The Economic Benefits of Reducing the High School Dropout Rate
June 09, 2010 09:20 pm
Back in January, the Alliance for Excellent Education released a blockbuster new study that provided convincing evidence for reducing the high school dropout rate in the nation’s largest metropolitan areas. The study, supported by State Farm ®, found that if high school dropout rates were cut in half in Baltimore, for example, which had a total of 9,700 students dropout in 2008, then the “new graduates” in the Baltimore metropolitan area would likely have:
- Seen as much as $77 million in increased earnings in the average year;
- Spent an additional $51 million and invested an additional $21 million each year;
- Supported 500 new jobs and increased the gross regional product by as much as $95 million;
- Boosted home sales with an additional $263 million in mortgage capacity over what they would have spent without a diploma;
- Spent an additional $6 million each year purchasing vehicles; and
- Boosted tax revenue by $12 million.
And that’s just in Baltimore…for one single class.

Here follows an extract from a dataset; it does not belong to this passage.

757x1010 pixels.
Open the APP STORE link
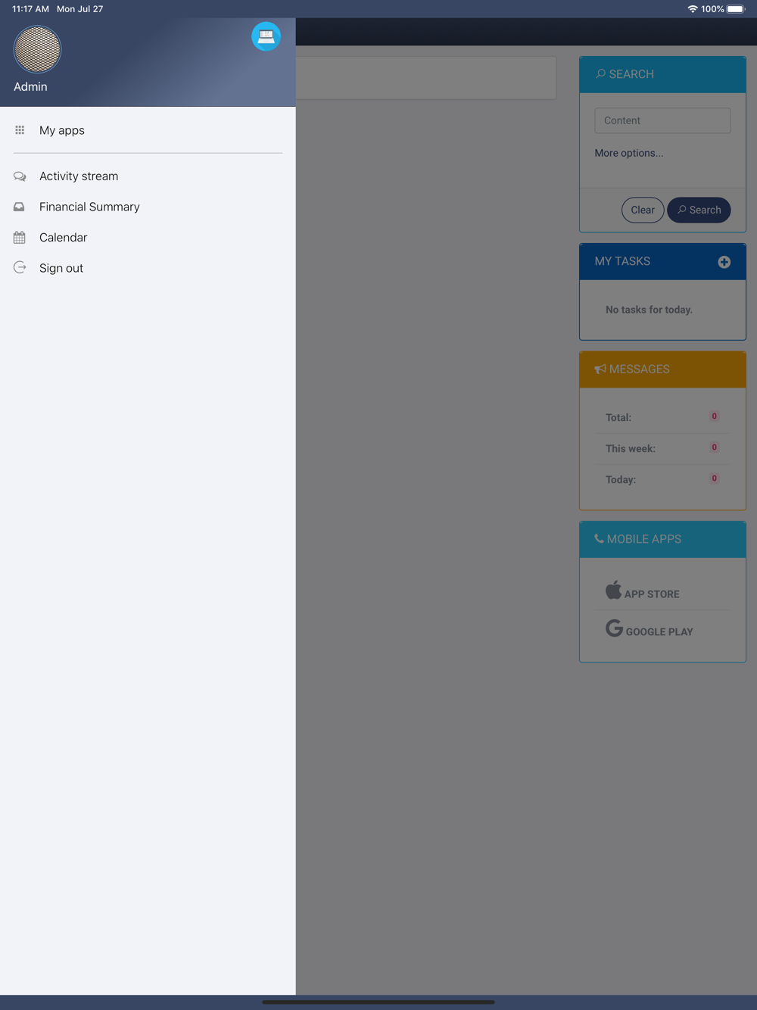(652, 594)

Today, the Alliance added to that body of research by releasing data for about forty more metro areas, bringing the total number of cities for which the Alliance has this data to over eighty-five.
This study goes to show that everyone in a community, even if they don’t have a child in school, can benefit from improving education and increasing the number of high school graduates.
As Alliance President Bob Wise likes to say, “These results demonstrate that the best economic stimulus package is a high school diploma.”